While implementing evaluation handlers for all of the remaining parts of the IR, you will need to think about two things:

  1. How will you store the bindings between variable names and values? This is a job usually handled by a "symbol table," as alluded to in the starter code. In an interpreter, a symbol table maps names to concrete values, but the same pattern will be useful for tracking metadata about names once we start analyzing and compiling code. (Python's scoping semantics are extremely flat and dynamic, so you should be able to get by with a single, flat dictionary for your symbol table while interpreting or compiling a function.)
  2. How will you keep track of where you are in the execution of the program IR? The EvalExpr visitor implicitly tracks its location in an expression tree with the recursive call stack, but the main interpreter loop we've started (while True…) needs to explicitly keep track of where it is and where it should go next, including while traversing through nested statements like Block, If, and For. You probably need some kind of stack structure. (If you're new to Python, the regular list makes a good stack thanks to its append and pop methods.)

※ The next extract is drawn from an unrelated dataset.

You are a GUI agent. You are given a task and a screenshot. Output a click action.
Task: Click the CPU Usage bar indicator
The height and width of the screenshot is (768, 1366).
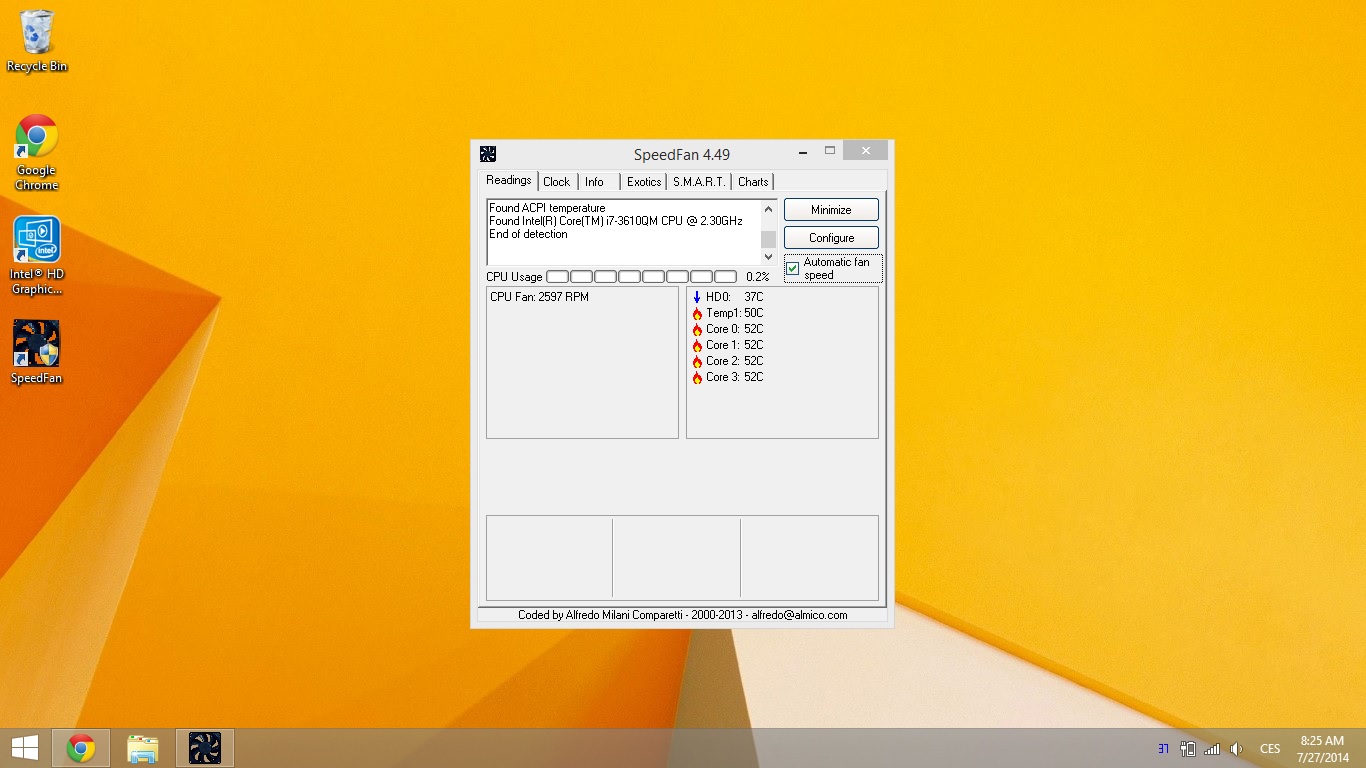click(x=641, y=277)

You are free to implement this however you want—you can even tear out the interpreter loop entirely and build something recursive. What matters is that Interpret(Compile(f), *args) returns the same result as f(*args) for any reasonably expressible Python function f.

Step 3: Testing

Our starter code includes a single trivial test: it Compiles the function trivial, and then Interprets the result and compares it to the result of running the original Python function. While completing your implementation, you should add (lots of!) your own end-to-end tests like this. You won't be directly evaluated on your tests, but you need to think seriously about them to be sure you exercise all of the supported language features, logic, and design decisions in your implementation!

Submission

This assignment is due by 11:59pm on Friday, 9/29.

You should submit your code via GitHub Classroom. If you already did work in a manually-created fork, I suggest:

  1. Merging the updates from this master repository, if necessary.
  2. Copying your compiler.py (and anything else you've created) over top of a fresh checkout from the repo created when you join the assignment on GitHub Classroom.

My apologies for the extra steps for those of you who have already started. Let me know if you have any trouble.